(Element and text position data)
** START **

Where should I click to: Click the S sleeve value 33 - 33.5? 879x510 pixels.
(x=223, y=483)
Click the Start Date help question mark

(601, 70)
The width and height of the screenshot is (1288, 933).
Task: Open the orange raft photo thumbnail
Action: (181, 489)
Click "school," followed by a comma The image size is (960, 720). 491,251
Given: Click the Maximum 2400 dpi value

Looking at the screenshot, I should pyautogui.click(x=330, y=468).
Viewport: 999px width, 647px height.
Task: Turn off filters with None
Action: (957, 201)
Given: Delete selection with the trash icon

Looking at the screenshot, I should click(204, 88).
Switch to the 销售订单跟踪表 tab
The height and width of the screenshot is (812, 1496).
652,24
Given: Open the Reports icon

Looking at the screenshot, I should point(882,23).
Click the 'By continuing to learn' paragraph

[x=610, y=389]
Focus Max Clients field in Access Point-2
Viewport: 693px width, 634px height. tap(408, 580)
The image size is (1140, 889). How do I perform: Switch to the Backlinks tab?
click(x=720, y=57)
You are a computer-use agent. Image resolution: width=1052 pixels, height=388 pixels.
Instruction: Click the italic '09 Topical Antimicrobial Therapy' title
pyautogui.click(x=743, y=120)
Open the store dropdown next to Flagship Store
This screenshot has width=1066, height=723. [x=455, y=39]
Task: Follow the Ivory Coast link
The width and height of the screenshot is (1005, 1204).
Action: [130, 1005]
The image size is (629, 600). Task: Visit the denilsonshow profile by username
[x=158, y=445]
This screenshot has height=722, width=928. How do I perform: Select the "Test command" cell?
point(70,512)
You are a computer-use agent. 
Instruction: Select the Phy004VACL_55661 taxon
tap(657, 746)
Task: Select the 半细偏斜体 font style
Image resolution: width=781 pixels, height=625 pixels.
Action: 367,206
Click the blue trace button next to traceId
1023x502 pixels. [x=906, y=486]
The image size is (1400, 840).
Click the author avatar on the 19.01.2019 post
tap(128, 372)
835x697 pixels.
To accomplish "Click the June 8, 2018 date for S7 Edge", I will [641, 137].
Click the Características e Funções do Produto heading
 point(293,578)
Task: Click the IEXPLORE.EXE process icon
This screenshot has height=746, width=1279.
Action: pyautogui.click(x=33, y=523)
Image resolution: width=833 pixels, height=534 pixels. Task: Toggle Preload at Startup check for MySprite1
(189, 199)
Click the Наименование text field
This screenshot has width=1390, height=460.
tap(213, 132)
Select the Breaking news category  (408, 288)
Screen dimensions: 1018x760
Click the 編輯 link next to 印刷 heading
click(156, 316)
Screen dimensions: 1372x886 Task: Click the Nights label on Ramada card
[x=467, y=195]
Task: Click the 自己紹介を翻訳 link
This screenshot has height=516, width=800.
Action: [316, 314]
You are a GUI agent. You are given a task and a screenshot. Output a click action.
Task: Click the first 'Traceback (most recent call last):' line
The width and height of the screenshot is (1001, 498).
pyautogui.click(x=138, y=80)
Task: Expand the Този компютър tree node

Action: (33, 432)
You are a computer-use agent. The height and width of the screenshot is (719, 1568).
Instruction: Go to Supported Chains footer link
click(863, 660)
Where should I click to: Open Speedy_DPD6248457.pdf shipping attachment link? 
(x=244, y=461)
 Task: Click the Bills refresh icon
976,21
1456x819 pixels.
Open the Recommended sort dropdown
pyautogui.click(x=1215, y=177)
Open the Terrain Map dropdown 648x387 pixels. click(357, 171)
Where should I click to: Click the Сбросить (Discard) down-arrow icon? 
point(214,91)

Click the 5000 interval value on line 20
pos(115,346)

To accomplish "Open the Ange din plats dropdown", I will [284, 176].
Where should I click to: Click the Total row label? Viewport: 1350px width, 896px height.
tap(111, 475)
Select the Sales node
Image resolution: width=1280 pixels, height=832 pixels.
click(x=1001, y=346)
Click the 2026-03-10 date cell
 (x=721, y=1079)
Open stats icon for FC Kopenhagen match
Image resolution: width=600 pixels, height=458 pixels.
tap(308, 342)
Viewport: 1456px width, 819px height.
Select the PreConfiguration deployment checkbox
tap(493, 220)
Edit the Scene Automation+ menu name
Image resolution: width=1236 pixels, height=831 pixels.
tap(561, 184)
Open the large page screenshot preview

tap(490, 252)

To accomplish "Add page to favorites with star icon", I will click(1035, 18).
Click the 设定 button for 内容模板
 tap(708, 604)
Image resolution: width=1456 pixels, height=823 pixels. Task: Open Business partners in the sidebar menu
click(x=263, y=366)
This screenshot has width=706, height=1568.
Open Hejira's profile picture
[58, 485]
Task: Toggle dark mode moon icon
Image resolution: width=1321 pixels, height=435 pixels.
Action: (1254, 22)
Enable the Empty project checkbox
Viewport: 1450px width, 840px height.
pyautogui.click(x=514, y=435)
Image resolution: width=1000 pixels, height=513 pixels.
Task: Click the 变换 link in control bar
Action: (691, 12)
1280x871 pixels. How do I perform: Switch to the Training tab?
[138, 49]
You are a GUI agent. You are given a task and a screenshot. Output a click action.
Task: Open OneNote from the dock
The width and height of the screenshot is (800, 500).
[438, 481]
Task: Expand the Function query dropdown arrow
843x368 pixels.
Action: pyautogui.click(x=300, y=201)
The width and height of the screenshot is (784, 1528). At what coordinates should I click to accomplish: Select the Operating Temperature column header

** END **

WORK INSTRUCTIONS: In the records above, rewrite the lines from the line that contains "1456x819 pixels." through the line that contains "tap(308, 342)", replacing "dropdown" with "menu" and leaving everything else unchanged. Return only those lines.

SOLUTION FOR THIS PROBLEM:
1456x819 pixels.
Open the Recommended sort menu
pyautogui.click(x=1215, y=177)
Open the Terrain Map menu 648x387 pixels. click(357, 171)
Where should I click to: Click the Сбросить (Discard) down-arrow icon? 
point(214,91)

Click the 5000 interval value on line 20
pos(115,346)

To accomplish "Open the Ange din plats menu", I will [284, 176].
Where should I click to: Click the Total row label? Viewport: 1350px width, 896px height.
tap(111, 475)
Select the Sales node
Image resolution: width=1280 pixels, height=832 pixels.
click(x=1001, y=346)
Click the 2026-03-10 date cell
 (x=721, y=1079)
Open stats icon for FC Kopenhagen match
Image resolution: width=600 pixels, height=458 pixels.
tap(308, 342)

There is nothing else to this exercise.